Congratulations to RUFA student Lorenzo Cappella for the inauguration of the double exhibition “CIECO ANIMALE”, together with artist Guido D’Angelo, on show in the KHLAB exhibition space from 11 May to 4 June 2022
The thought of animality has many faces, a multitude of gestures.
Devouring the human mask, there where the gaze rises, the first track of an erratic wandering begins. Reprobate, wandering, outcast (re)starts again and again the indomitable search for an expressiveness – between the artifice of the code and the spontaneity of the momentum – capable of restoring the imperfect exactitude of a contradictory feeling. Gilles Deleuze, one of the pioneers of reflection on the subject, identified in animal becoming an embodied virtuality, a metamorphosis of a horizontal process that connects the single individual with the living whole.
With Cieco Animale, artists Guido D’Angelo and Lorenzo Cappella compare two research projects that draw from a common source. Traces, signs, footprints; a heterogeneous repertoire connotes the shared primordial language, in its ancipital dimension, both material and corporeal. Dense and compact textures (re)produce the experience of the human body, of its strength to open itself to an asymptotic process of differentiation, which projects it towards the absolute of a depersonalising tension, without ever fully realising it. Cappella’s Annebbiamenti series inaugurates this journey into the indistinct. The two artists renounce the comforting rationality of the optic-retinal vision, abandoning the terse clarity of the sky to immerse themselves in the pulsional chaos of an interior space: a cavern of origins, a prehistoric forge of artistic making.
The ghost, also by Cappella, welcomes these spirits and returns them in the semblance of a pink mist. The childhood of art is art itself, in its crudeness (and cruelty) at once obscene and sacred. Wild beasts, free and sacrificial creatures, constituted the first iconic reference of homo sapiens, as presented in the splendid and auroral theoretical fresco outlined by Georges Bataille, in his descent into the caves of Lascaux. In the exhibition, representations such as blind eyes in the night emerge from the walls: the opaque gaze of nameless beasts, superimpositions of colour weaves that (dis)veil latent possibilities, that (re)look at us, like Derrida’s cat that observes beyond its nakedness. The pendant composed by In ascolto tells us precisely of an inclusive dialogue that finds its reason for being in openness to the other. D’Angelo and Cappella incorporate the gaze of the animal as a plural being, in the same way as nascent humanity, when it inscribed the aurochs or the deer in the bare rock of dark caverns, pressing organic pigments against the bowels of the earth. An action that (s)combines subject and object, which defigures the former and deobjectifies the latter. A shared perspective, of symbiotic interchange.
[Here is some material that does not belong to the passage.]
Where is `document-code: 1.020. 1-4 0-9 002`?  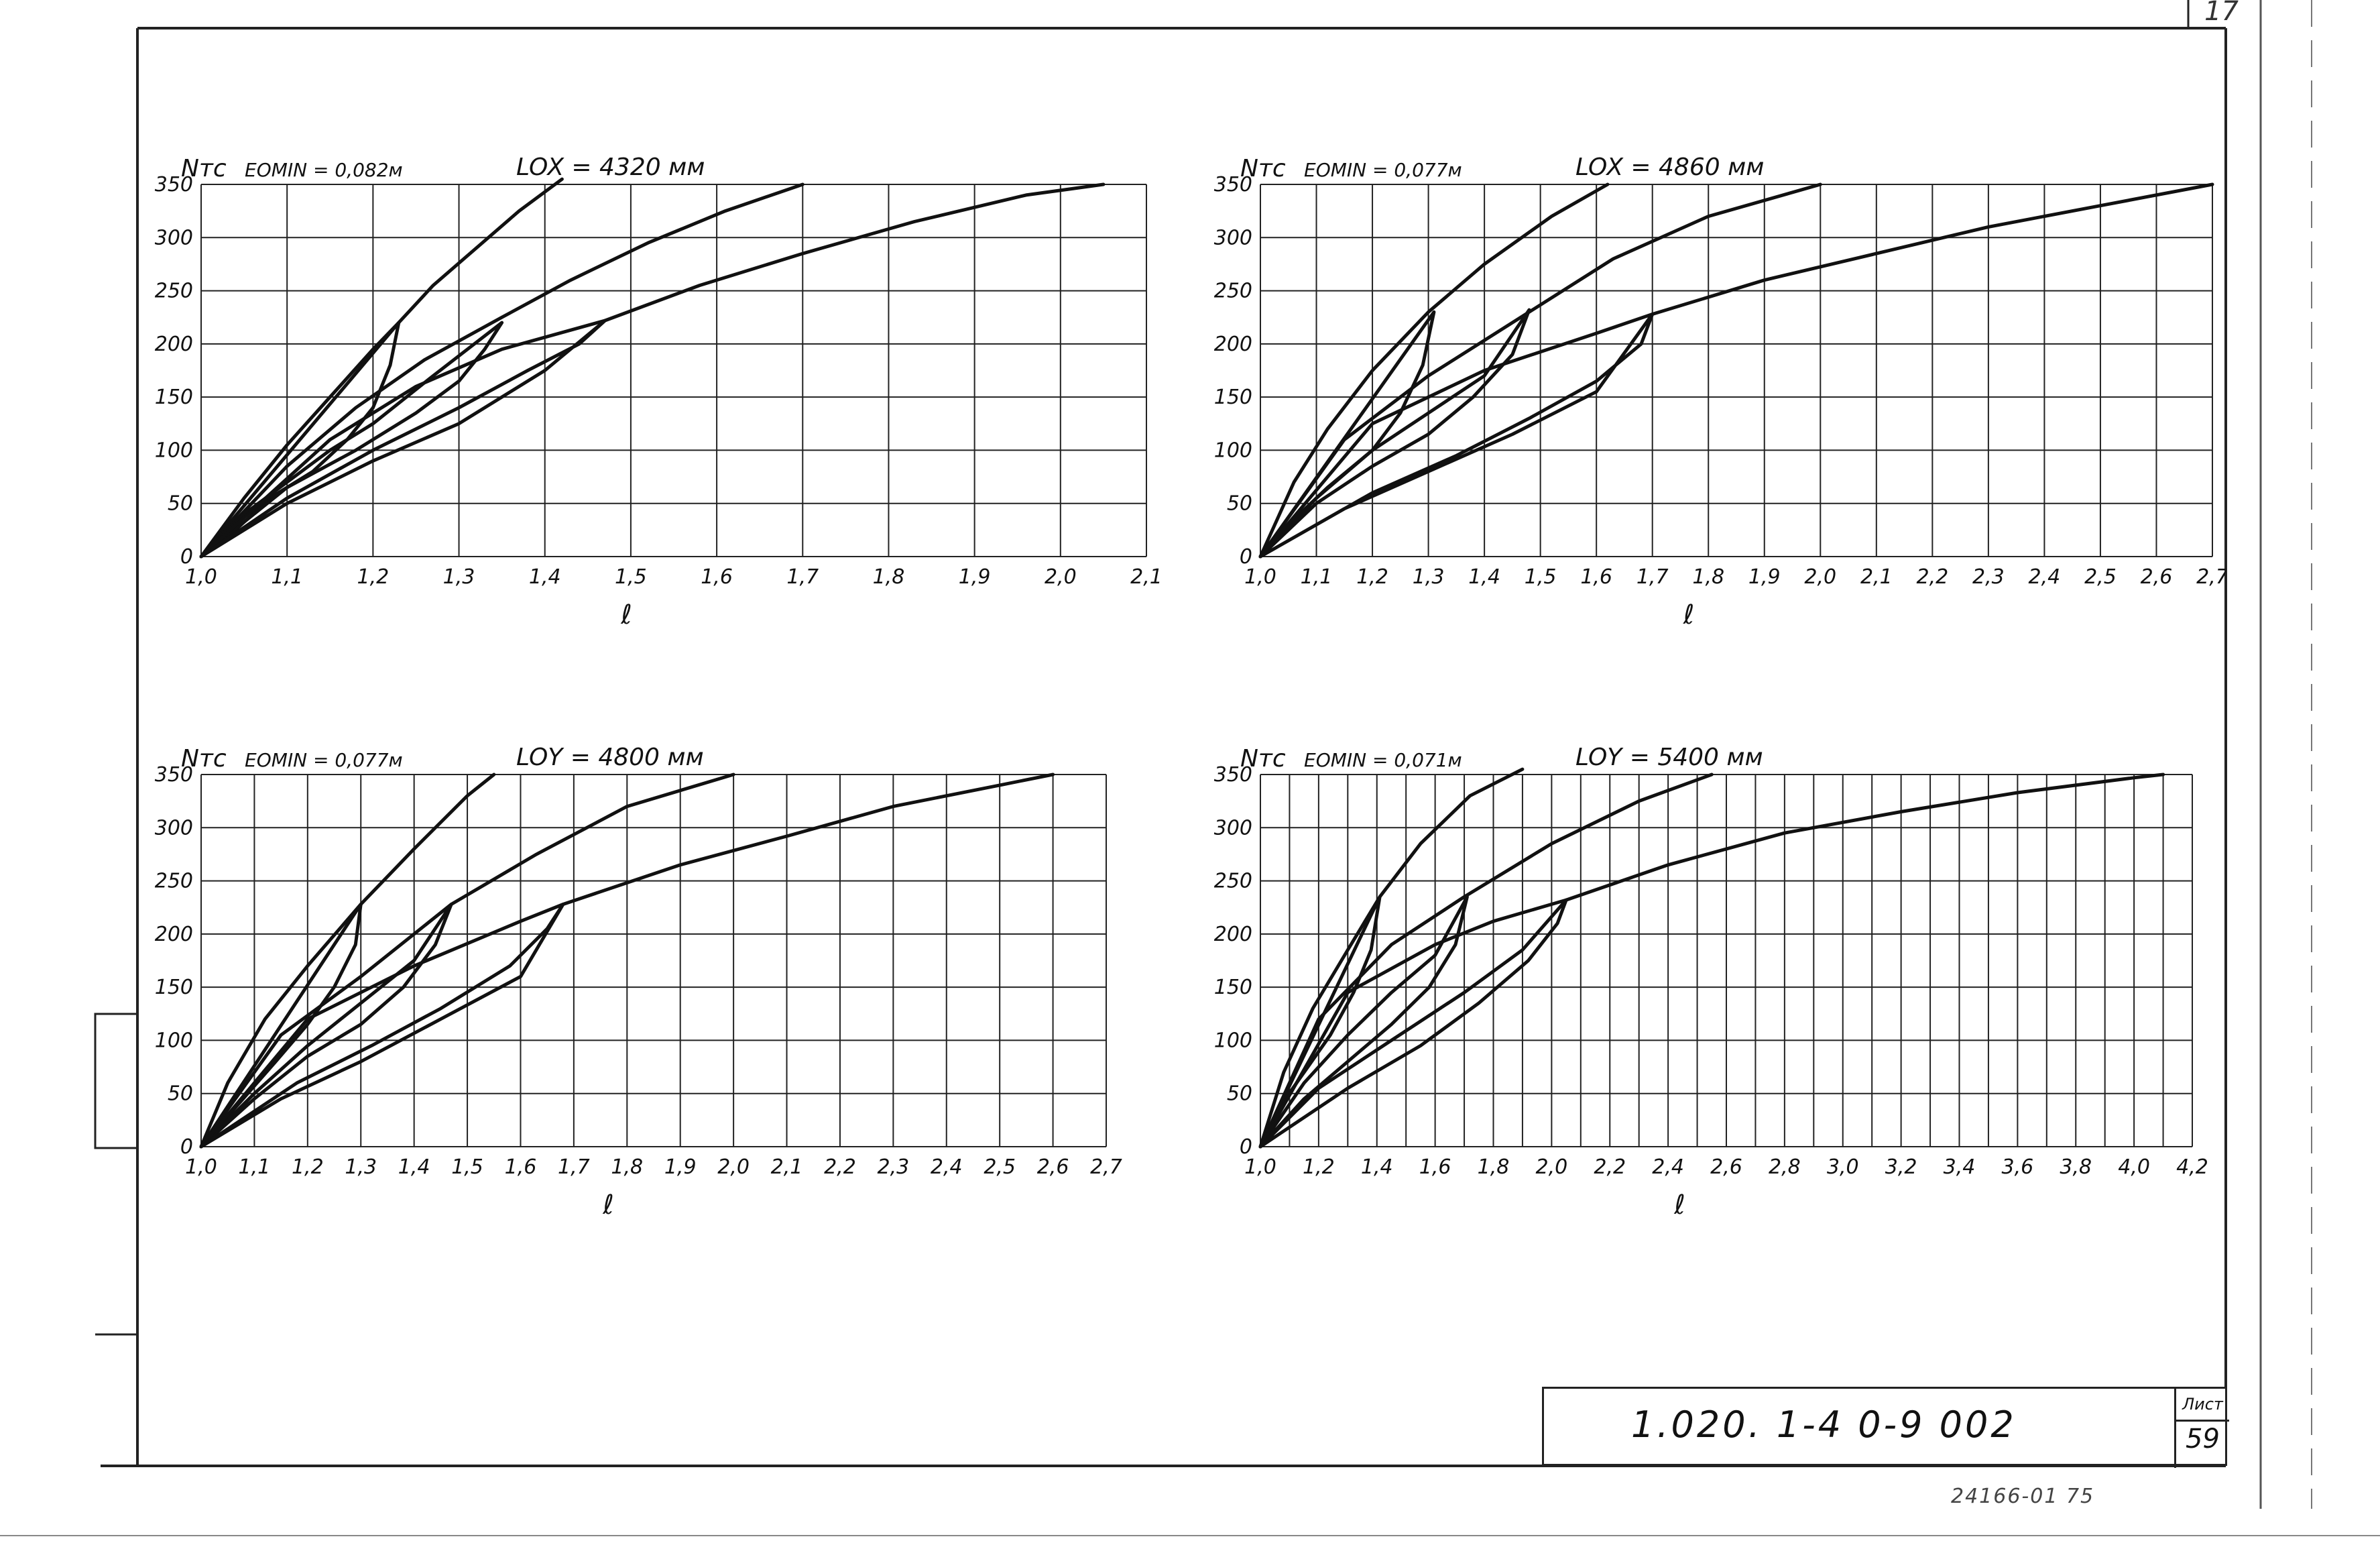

In this nameless process, always in fieri, the animal and the identity are united and transformed, absorbed in the dense and compact grip of a material transference that depsychologises the intention and returns it to the purity of the medium.
A pictorial making of verses and silences, tense and tight rhythms that open up voids, glimpses of melancholic poetry. The wise unconsciousness of this blurring and alternating of chromatic masses responds to impenetrable logic, to ancient reasons. The myth, which appears in D’Angelo’s works, eschews narrative by archetypes, figurative subjects. As in the case of Prometheus, such iconography can (re)emerge oblivious of the yoke of illustrative, sweetened narratives that have made it an emblem of the human condition, a falsely universalistic perspective. Figures and landscapes are restored to the desublimated imagery of an archaic world, a universe we do not see, but which we perceive – intercepted by the upturned gaze of the two artists, by the multiplied gaze of the works – as if shaken by a secret, barely hinted at tremor, pulsating under layers of colour and sensation.